Questa mattina alle 11 tumulazione al cimitero cittadino della salma di Magri


lo accompagneranno, insieme agli amici più stretti e i familiari, le note del requiem di Mozart

Recanati
E’ previsto per questa mattina alle ore 11 l’arrivo al cimitero di Recanati della salma di Lucio Magri, 79 anni, figura storica della sinistra italiana e fondatore nel 1969 del Manifesto, morto in Svizzera assistito da un amico nella volontà di porre fine alla sua vita. Sarà una cerimonia semplice per la quale, però, sono previste presenze importanti di deputati, amici e di vecchi collaboratori del Manifesto come Luciana Castellina e Valentino Parlato. In questi giorni molte persone si sono recate in visita all’edicola funeraria di Magri, incastonata fra le vecchie cappelline vicino all’ingresso del cimitero di Recanati e accanto a quella di Giacomo Brodolini, Ministro del Lavoro e padre dello Statuto dei Lavoratori. La salma sarà tumulata nella tomba che Magri aveva fatto preparare per la sua compagna di vita, Mara Caltagirone, 63 anni, scomparsa due anni fa.
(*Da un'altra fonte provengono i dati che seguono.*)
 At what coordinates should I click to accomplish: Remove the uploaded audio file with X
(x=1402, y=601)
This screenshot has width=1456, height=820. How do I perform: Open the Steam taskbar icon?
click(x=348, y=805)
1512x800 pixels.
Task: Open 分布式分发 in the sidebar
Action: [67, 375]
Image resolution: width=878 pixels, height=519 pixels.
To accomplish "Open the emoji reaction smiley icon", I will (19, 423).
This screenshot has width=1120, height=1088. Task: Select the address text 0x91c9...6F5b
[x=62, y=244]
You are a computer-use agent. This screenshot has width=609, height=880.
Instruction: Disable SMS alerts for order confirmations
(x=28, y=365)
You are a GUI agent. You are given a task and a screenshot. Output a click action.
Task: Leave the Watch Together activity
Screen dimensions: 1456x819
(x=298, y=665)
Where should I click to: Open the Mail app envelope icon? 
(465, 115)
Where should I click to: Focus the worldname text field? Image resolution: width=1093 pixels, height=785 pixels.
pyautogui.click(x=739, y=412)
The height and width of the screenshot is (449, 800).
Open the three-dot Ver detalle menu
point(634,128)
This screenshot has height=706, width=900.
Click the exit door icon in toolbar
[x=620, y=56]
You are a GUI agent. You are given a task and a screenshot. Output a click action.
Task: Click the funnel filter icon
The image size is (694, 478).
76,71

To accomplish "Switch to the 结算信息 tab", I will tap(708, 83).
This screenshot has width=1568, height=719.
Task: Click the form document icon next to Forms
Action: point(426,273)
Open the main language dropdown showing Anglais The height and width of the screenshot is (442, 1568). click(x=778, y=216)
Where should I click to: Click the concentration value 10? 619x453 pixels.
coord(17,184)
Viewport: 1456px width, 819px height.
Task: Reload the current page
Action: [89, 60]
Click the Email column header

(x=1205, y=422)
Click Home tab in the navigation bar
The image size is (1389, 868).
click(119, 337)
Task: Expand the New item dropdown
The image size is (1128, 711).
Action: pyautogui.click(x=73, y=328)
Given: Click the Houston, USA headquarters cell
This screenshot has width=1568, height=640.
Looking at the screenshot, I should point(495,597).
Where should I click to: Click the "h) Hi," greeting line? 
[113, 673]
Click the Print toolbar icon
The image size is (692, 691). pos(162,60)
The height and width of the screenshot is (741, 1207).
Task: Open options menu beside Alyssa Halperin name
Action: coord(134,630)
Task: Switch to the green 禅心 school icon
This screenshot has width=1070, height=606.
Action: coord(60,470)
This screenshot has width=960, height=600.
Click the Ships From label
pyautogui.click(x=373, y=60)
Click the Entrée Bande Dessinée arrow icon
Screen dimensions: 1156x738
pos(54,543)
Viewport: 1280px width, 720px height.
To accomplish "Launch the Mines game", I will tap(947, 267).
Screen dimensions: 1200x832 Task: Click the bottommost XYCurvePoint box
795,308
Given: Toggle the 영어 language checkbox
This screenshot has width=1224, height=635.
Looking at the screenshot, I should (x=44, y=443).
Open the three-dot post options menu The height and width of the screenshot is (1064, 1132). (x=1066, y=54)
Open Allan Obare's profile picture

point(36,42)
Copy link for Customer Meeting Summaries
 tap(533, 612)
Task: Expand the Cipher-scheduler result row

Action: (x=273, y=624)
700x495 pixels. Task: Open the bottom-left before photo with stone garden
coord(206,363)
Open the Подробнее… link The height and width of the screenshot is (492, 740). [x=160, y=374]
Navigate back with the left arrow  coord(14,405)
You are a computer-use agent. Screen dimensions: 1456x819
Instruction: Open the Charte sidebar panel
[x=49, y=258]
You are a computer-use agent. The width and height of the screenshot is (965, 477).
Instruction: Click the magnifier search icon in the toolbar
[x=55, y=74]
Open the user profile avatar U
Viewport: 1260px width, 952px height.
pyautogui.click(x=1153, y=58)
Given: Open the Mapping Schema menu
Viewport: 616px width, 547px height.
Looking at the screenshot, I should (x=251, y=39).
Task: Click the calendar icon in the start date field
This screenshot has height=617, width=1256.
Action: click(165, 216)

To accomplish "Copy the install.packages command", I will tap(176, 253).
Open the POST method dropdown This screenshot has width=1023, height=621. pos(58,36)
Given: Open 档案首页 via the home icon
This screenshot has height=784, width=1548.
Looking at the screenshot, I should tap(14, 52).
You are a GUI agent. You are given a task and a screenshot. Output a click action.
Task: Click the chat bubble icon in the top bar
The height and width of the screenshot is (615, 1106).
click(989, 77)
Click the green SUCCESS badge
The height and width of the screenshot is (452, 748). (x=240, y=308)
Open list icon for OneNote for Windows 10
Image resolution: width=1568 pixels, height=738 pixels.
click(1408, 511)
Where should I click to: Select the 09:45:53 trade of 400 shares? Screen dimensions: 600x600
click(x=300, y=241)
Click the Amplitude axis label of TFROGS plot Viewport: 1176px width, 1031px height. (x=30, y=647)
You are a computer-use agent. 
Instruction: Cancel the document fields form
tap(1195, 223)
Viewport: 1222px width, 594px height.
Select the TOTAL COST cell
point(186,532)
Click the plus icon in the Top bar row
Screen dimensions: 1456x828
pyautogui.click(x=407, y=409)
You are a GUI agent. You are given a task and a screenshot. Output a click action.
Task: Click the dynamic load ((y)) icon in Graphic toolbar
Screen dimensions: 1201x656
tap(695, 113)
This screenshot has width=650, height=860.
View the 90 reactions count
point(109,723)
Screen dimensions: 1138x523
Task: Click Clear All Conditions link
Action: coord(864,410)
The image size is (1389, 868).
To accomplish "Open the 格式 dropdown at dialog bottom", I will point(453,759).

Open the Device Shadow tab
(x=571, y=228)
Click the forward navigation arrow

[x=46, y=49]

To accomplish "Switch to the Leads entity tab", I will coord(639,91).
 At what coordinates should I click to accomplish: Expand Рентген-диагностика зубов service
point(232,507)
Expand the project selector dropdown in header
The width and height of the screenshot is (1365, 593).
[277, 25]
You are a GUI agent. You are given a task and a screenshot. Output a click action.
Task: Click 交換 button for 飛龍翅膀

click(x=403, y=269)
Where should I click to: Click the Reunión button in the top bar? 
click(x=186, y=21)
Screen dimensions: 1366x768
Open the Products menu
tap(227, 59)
Inizialmente la donna era stata sepolta a Macerata, sua città natale, ma Magri non era non contento di questa sistemazione tanto che riuscì a trovare, con l’aiuto del suo amico Carlo Latini, una piccola area edificabile nella parte vecchia del cimitero di Recanati, città cara alla inseparabile coppia, per costruirvi una tomba solo per loro due. Saranno momenti toccanti perché la breve cerimonia sarà accompagnata dalle note del requiem di Mozart, esaudendo un espresso desiderio che Magri aveva più volte manifestato in vita. Per l’occasione sarà garantito anche un servizio d’ordine particolare, considerata anche la presenza di personalità del mondo della politica e della cultura. A suo tempo la sezione recanatese del movimento politico della sinistra intellettuale, di cui Magri era un leader, contava molti inscritti, fra cui l’attuale presidente di Bolognafiere, Duccio Campagnoli.